After the function has completed one iteration (e.g., if the flash sequence is pressed then after all sockets have been cycled through once) then the cycling would stop in the first extension cord (which can be terminated by the first remote) and operation 812 is performed which initiates the function in the second extension cord. This is done by sending the signal stored in operation 803 (which was learned in the first remote from the second remote). The function is now performed in the second remote. After the function has completed one iteration in the second remote then the cycling is terminated in the second remote (which can be terminated by the first remote by sending the detected signal again or another signal which the first remote knows will terminate activity in the second remote. This can be determined, for example, by pre-storing a table in the first remote of commands/frequencies that control other such remotes/extension cord sets, and when the signal is detected in operation 802 the first remote can then discern the type of remote/extension cord of the second remote/second extension cord and would know the set of respective commands to control the second extension cord).
In operation 813, if the sequence is to be repeated, then the method can return to operation 811. If the sequence is not to be repeated (e.g., a stop button is pressed on either remote), then the method proceeds to operation 814, which stops the activity in both extension cords (power in each cord can be restored to all sockets or cut off from all sockets).
Thus, for example, two extension cords can be paired so that the ‘flash sequence’ button pressed in a first remote would cause the sequence to occur in both extension cords so that it is as if both extension cords were really one big extension cord. The ‘flash all’ button could cause the power in both extension cords to temporarily be turned off. The ‘all on’ button could turn the power on in all sockets in both extension cords. The ‘all of’ button could turn the power off in all sockets in the both extension cords. The dimmer can dim the power in all sockets on both extension cords. Thus, when a first remote is paired with a second remote, the first remote controls both respective extension cords so that in effect all sockets in both extension cords would be considered the first extension cord and all functions of the first remote would be applied to all sockets. Thus, if each extension cord has three sockets and are paired together, then when the ‘flash sequence’ key is pressed in the master remote, the power would be cycled throughout the six sockets in sequence as if they were all part of one extension cord. The cycling can continue indefinitely until stopped by the user. All features herein can be applied to paired remote controls/extension cords and the features are implemented such that all sockets on the second extension cord would be part of the first extension cord.
Thus, the pairing feature can be accomplished by: (a) providing a first remote control associated with a first extension cord and a second remote control associated with a second extension cord; (b) identifying the second remote control to the first remote control; (c) configuring the first remote control so that a function initiated on the first remote control is applied to both the first extension cord and the second extension cord. The function can be a flash sequence that repeats cycles of power between all sockets on both the first extension cord and the second extension cord. The function can also be a flash which temporarily turns the power off to all sockets on both the first extension cord and the second extension cord. The function can also be a simple ‘all on’ or ‘all off’ which turns the power on/off to all sockets in both the first extension cord and the second extension cord. In this way, a user could have multiple such extension cords yet only have to carry one remote around.

▶ Written task A:
List every operation number that the extension cord passage mentions, in the order they first appear.
▶ Written task B:
Copy the stretch of entries from the line containing "Locate an element on the screen." through the end of the entries, leaving out the pictures.

▶ Material provided:
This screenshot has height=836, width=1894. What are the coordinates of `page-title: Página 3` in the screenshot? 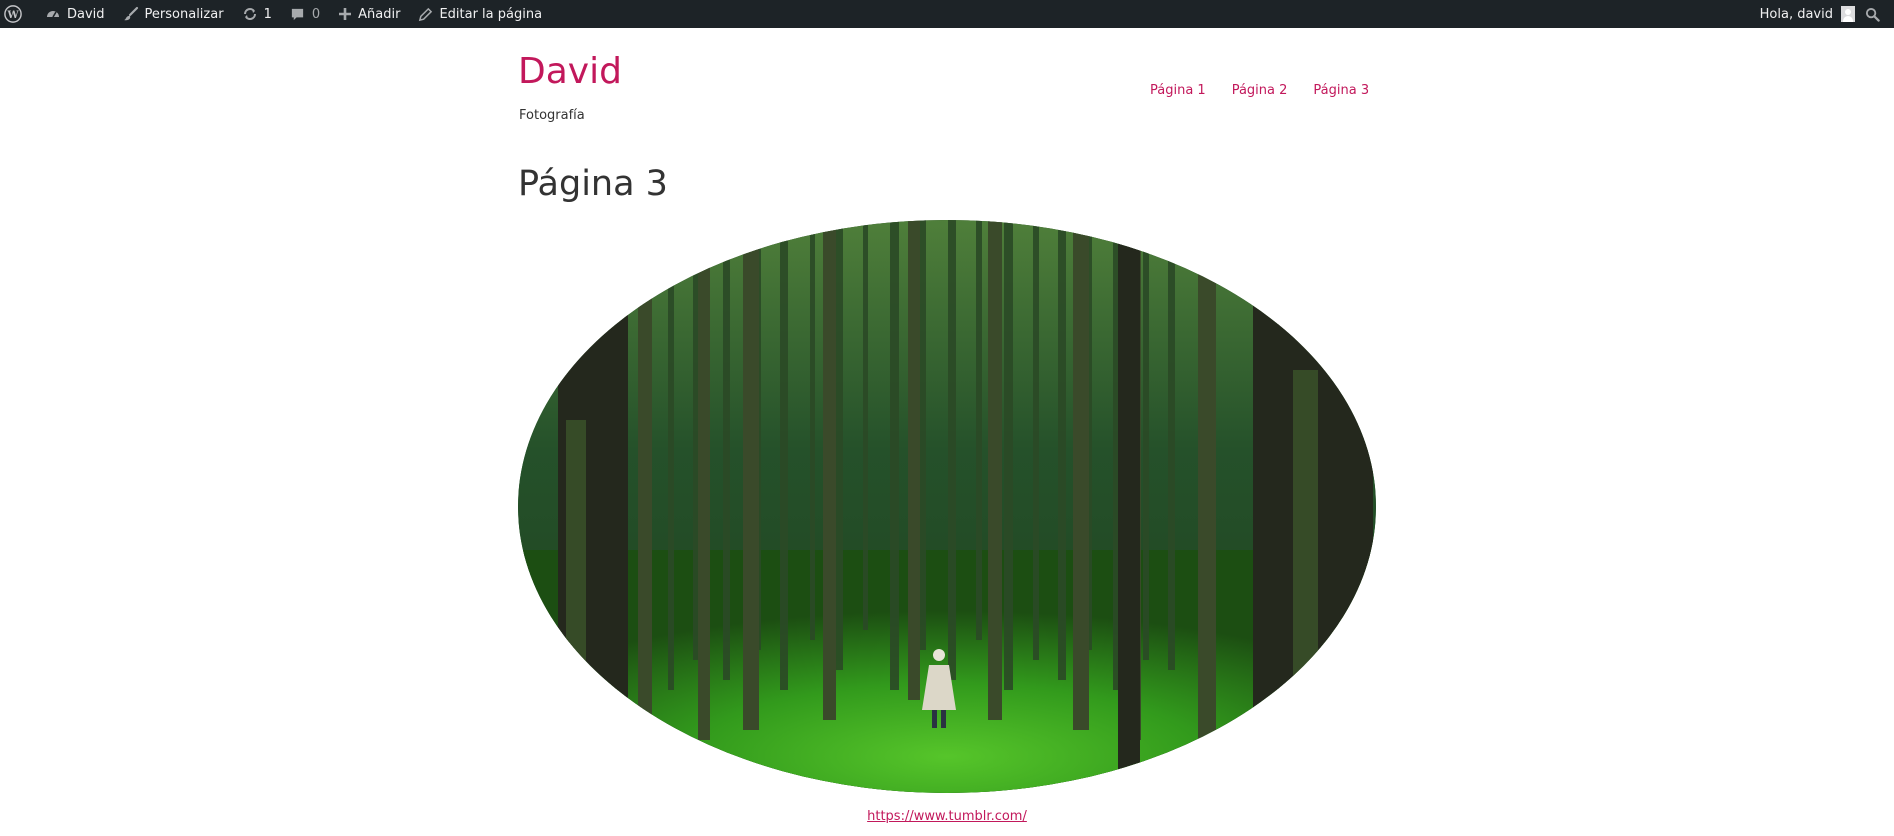 It's located at (593, 184).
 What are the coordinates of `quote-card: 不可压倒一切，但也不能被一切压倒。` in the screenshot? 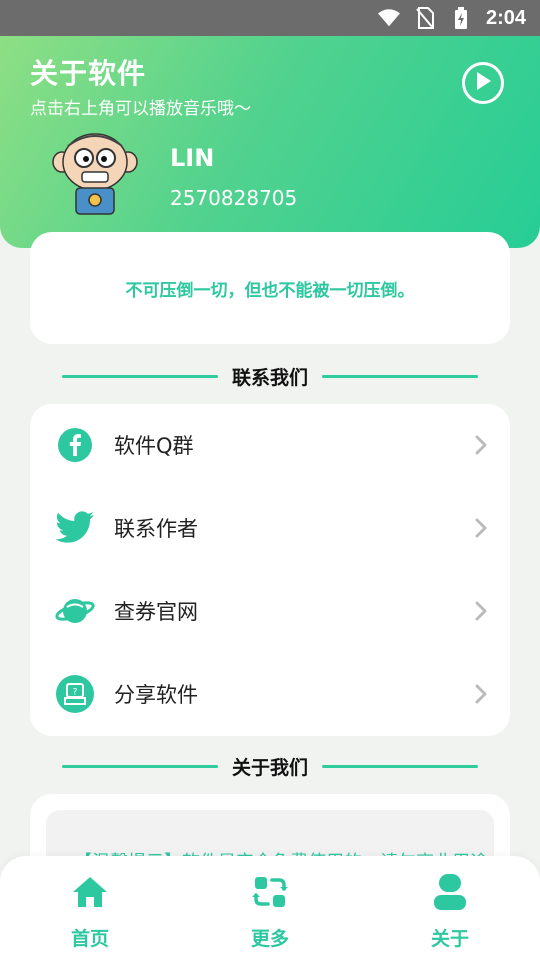 It's located at (270, 288).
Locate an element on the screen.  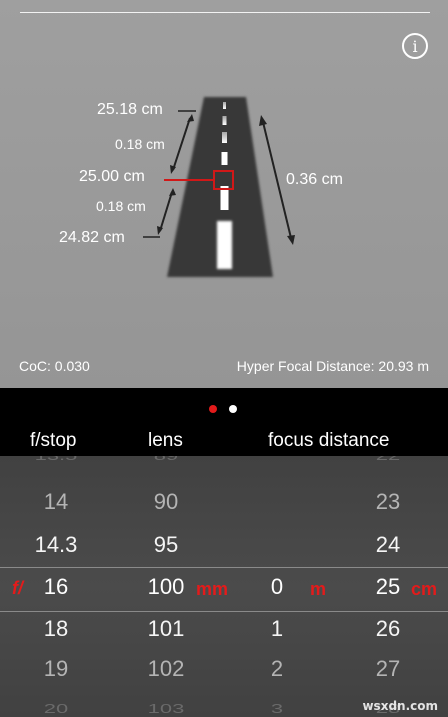
focus-m-option: 0 is located at coordinates (277, 587).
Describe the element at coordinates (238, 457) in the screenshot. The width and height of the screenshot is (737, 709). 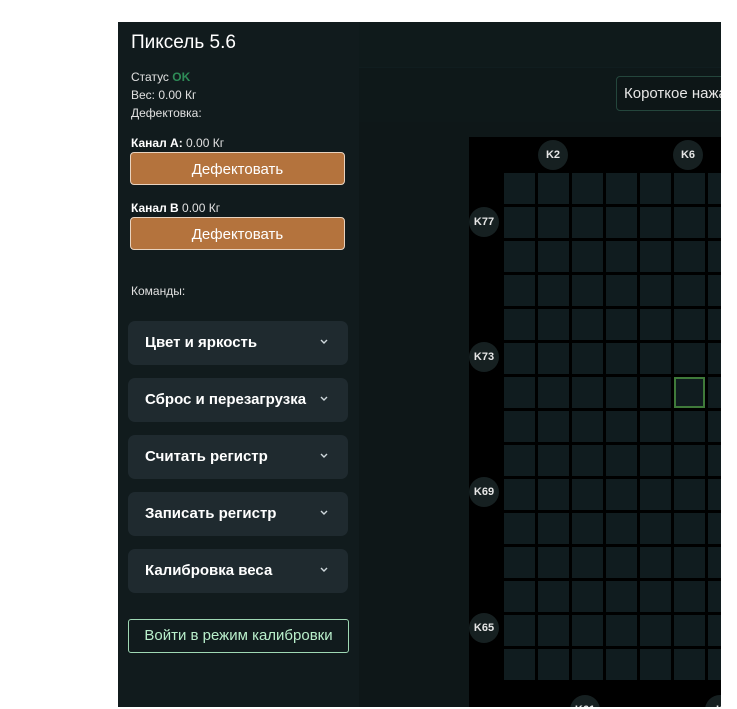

▶ Task output A:
812, 803, 802, 813, 811, 814

▶ Task output B:
Locate an element on the screen.  
focus-m-option: 0 is located at coordinates (277, 587).
Describe the element at coordinates (238, 457) in the screenshot. The width and height of the screenshot is (737, 709). 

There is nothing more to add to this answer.